28 Septembre 2007 , Rédigé par jacques vingtras Publié dans #lecridupeuple

11.7 milliards d'Euros tel serait pour 2007 le montant du célèbre et désormais chronique trou de la Sécurité sociale. Les solutions pour le combler envisagées par le gouvernement et l'omniprésident vont comme on peut s'y attendre de la part de néo libéraux vers plus de préssurisation des assurés fautifs d'être malade ou désireux de vouloir passer une retraite convenable.
Pour "responsabiliser" les assurés, grands contributeurs, selon lui, du trou de l'assurance maladie; Sarkozy, utilisant la maladie d'Alzheimer comme prétexte, instaure des franchises qui, rappelons le, frapperont en priorité les malades

Dans une étude récente menée par un professeur à Sciences Po, on apprend que la différence entre les dépenses de soins et les remboursements de la sécu qui en découlent est en moyenne de 400€ par an et par patient . Les Franchises vont encore augmenter cette différence qui sera de moins en moins couverte par les mutuelles, pour ceux qui en bénéficient, et donc pourrait inciter un certain nombre de personnes à se tourner vers les ........Assurances. 
 
Fillon de son coté nous promet le retour à l'équilibre des comptes de l'assurance retraite pour 2012 gràce au passage de 40 à 41 années de cotisations nécessaires pour bénéficier d'une pension de retraite complète. Rappelons nous qu'en 2003 il nous promettait déjà le retour à l'équilibre en 2008 pour nous vendre sa réforme d'alignement du régime de la fonction publique sur le régime général.

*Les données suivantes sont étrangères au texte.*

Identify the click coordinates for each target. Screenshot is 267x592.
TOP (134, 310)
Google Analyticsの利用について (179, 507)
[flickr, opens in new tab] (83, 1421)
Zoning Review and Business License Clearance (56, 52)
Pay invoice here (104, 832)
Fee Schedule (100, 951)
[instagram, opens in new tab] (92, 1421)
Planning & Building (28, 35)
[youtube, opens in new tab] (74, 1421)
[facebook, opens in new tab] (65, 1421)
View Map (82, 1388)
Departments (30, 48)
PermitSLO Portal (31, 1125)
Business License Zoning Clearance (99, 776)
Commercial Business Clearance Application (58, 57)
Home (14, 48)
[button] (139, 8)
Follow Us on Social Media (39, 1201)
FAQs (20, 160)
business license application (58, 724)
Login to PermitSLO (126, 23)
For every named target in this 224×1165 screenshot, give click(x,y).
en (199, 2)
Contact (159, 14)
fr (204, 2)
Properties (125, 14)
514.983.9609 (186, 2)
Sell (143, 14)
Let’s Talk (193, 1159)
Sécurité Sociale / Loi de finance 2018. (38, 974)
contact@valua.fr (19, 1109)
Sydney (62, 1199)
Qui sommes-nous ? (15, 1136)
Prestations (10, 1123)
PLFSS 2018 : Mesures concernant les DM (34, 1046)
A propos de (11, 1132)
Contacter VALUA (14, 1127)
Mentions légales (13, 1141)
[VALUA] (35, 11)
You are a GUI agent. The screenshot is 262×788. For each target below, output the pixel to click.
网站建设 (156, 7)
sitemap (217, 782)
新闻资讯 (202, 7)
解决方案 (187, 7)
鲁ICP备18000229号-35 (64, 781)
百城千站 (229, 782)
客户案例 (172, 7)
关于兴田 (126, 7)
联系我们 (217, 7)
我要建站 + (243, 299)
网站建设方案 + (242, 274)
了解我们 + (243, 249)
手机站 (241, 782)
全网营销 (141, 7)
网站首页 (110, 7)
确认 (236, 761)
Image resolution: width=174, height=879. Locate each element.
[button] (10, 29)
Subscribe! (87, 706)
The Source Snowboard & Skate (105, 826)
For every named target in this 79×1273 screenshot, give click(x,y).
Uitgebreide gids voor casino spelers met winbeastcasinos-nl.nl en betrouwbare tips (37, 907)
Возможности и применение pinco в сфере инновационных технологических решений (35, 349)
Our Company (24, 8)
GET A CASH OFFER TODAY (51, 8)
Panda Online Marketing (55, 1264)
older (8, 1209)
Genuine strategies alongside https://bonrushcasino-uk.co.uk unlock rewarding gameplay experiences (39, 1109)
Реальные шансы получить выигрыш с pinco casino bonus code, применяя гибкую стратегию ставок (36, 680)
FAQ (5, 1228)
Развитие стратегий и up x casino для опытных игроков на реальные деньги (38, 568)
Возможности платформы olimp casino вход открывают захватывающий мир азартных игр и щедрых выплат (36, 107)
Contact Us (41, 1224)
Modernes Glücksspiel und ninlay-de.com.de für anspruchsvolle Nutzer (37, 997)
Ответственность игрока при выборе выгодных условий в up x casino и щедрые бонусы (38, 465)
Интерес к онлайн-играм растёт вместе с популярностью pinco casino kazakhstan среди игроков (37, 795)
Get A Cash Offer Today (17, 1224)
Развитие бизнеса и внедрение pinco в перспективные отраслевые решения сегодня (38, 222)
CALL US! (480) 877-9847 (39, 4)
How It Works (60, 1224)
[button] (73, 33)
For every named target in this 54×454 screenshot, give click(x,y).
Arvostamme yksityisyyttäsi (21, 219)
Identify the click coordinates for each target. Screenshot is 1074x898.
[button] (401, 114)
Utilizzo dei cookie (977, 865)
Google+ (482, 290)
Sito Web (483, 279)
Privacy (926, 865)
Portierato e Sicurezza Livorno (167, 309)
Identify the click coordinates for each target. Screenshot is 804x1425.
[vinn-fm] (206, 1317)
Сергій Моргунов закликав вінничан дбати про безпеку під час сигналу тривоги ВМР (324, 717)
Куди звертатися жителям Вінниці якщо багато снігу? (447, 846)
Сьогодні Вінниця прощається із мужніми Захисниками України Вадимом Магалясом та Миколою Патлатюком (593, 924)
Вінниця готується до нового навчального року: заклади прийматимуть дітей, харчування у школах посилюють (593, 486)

Et comme désormais  les régimes spéciaux  devront s'aligner sur le régime de la fonction publique lui même aligné sur le régime général on peut en déduire que les régimes spéciaux passeront aussi à terme sous les fourches caudines des 41 années. Le moins que l'on puisse dire c'est que ça risque de perturber les négociations

A chaque fois ces réformes nous sont présentées comme "douloureuses mais nécessaires et seules envisageables", on pourrait rajouter qu'elles sont les seules envisageables dans une logique libérale qui va vers la  privatisation des soins et le déplacement vers le secteur marchand d'une partie des prestations assurées par le secteur public. 

Mais d'autres solutions peuvent être mises en place

Les pertes de recettes 
Dans une synthése de son rapport "Sécurité Sociale 2007", la Cour des Comptes évalue les pertes de recettes pour le régime général à au moins 32 milliards d'euros

Entre autres elle reléve que sur les 22 mds d'euros  qu'ont couté en 2005 à la Sécu les différents dispositifs d'aide à l'emploi pour les personnes en difficulté, 2.2 mds n'ont pas été compensés. Elle souligne au passage l'efficacité inégale et le coût élevé pour le budget de l'Etat de ces dispositifs.  

Toujours selon la même synthése, le dispositif d'éxonération de cotisations sociales des stock options représenterait à lui seul une perte de recette de 3 mds d'euros en 2005, alors même que ces options ne sont distribuées qu'à une minorité de bénéficiaires. 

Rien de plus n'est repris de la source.